Beats: [Metricbeat] Adding AWS Cloudwatch Metricset

Created on 10 Apr 2019 · 10Comments · Source: elastic/beats

Amazon CloudWatch monitors AWS resources and applications that run on AWS. A lot of services (eg: EC2, RDS, SQS...) sends monitoring metrics to Cloudwatch periodically for users to monitor/determine the health and performance of their resources. We are in the process of adding metricsets for services but since there are so many, it will be good to have a "free-form" cloudwatch metricset to get monitoring metrics from a user-defined service even if this service is not supported by a separate metricset yet.
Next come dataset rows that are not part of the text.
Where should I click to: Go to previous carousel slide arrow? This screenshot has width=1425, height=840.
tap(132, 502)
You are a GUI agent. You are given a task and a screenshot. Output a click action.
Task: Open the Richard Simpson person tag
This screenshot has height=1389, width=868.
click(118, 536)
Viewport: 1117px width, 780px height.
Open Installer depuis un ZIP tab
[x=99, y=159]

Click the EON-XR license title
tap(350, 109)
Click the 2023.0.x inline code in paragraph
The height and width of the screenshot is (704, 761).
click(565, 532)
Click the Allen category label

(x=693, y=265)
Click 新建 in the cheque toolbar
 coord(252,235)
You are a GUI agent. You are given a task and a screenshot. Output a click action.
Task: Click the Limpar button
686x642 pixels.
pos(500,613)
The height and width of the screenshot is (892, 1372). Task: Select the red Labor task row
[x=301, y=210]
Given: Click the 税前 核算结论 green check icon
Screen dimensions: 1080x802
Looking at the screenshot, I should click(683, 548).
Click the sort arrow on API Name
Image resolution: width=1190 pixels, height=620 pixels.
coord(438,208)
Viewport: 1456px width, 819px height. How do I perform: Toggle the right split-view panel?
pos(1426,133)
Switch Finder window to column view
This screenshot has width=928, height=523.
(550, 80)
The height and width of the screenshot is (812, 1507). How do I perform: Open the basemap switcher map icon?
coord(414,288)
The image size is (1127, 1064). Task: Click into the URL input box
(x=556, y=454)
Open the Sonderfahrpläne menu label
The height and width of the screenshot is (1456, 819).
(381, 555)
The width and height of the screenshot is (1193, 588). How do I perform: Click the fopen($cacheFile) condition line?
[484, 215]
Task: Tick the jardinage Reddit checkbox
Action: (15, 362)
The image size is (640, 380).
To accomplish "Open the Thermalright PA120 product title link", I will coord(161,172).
Basic idea for cloudwatch metricset is to read from config file aws.yml for period, start-time, end-time, and metric-data-queries parameters and then pass them into get-metric-data cloudwatch api, similar to use https://docs.aws.amazon.com/cli/latest/reference/cloudwatch/get-metric-data.html.
period is how frequent this cloudwatch metricset will start a new collection cycle.
start-time is the timestamp indicating the earliest data to be returned.
end-time is the time stamp indicating the latest data to be returned.
metric-data-queries is the location of the json file that contains what are the metric queries to be returned. For example:

[
    {
        "Id": "e1",
        "Expression": "m1 / m2",
        "Label": "ErrorRate"
    },
    {
        "Id": "m1",
        "MetricStat": {
            "Metric": {
                "Namespace": "MyApplication",
                "MetricName": "Errors",
                "Dimensions": [
                    {
                        "Name": "FunctionName",
                        "Value": "MyFunc"
                    }
                ]
            },
            "Period": 300,
            "Stat": "Sum",
            "Unit": "Count"
        },
        "ReturnData": false
    },
    {
        "Id": "m2",
        "MetricStat": {
            "Metric": {
                "Namespace": "MyApplication",
                "MetricName": "Invocations",
                "Dimensions": [
                    {
                        "Name": "FunctionName",
                        "Value": "MyFunc"
                    }
                ]
            },
            "Period": 300,
            "Stat": "Sum",
            "Unit": "Count"
        },
        "ReturnData": false
    }
]

After this query succeed, some process needs to be added to convert get-metric-data output to events that eventually pushed into ES. There might be some schema/mapping needs to be read from aws.yml for this as well.

In the current existing metricsets, we are using list-metrics to get a list of metrics for a specific namespace. This list of metrics can be used as input to GetMetricData replacing metric-data-queries parameter.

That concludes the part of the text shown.